* Problem description: Reproduce the lines word for word, starting at the first line and stopping after the line that contains "cell-h1: 0.5 is". Leave the pictures out of your answer.
━━━ Available data ━━━
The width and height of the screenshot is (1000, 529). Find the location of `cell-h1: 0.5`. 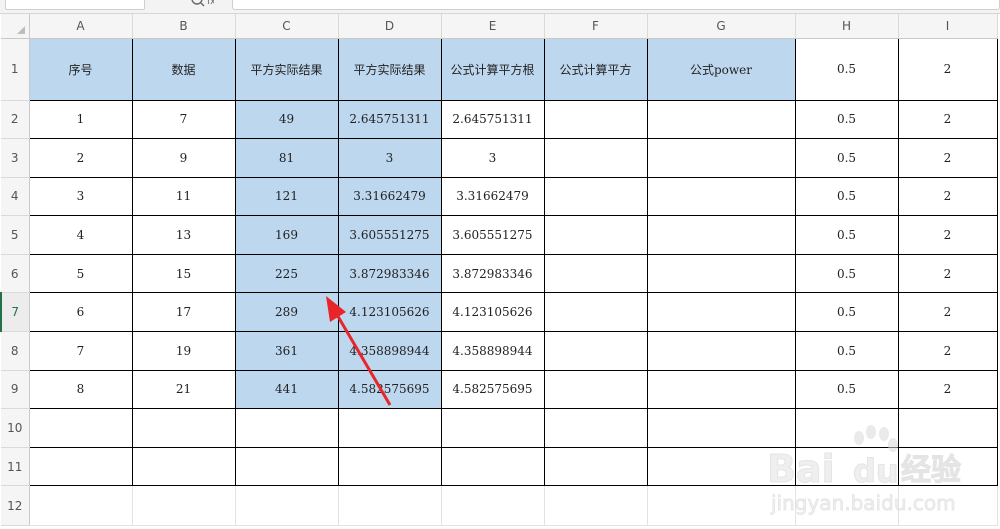

cell-h1: 0.5 is located at coordinates (846, 69).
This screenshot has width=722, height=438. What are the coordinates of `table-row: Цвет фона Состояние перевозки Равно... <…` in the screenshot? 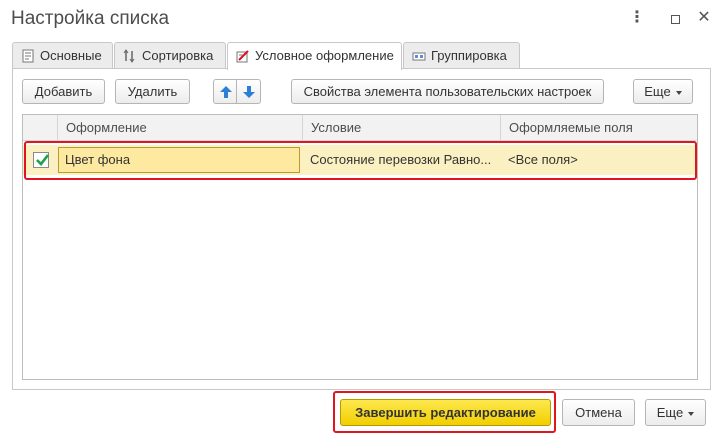 It's located at (360, 160).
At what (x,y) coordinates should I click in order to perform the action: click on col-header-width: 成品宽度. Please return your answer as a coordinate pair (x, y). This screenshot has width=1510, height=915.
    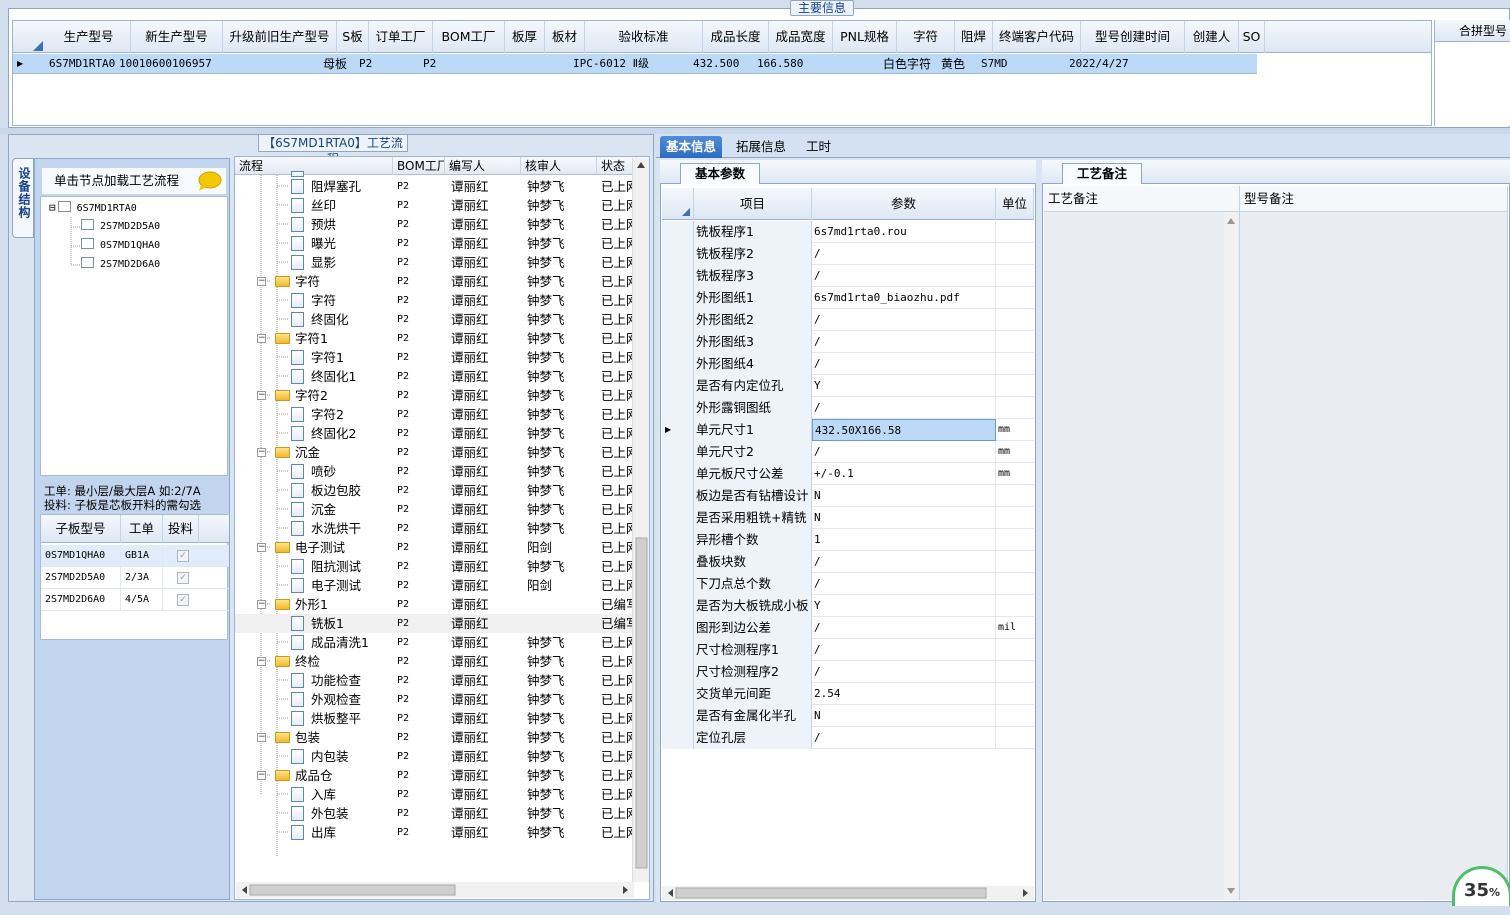
    Looking at the image, I should click on (801, 37).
━━━
* Result of this task:
The width and height of the screenshot is (1000, 529). Find the location of `cell-h1: 0.5`. 

cell-h1: 0.5 is located at coordinates (846, 69).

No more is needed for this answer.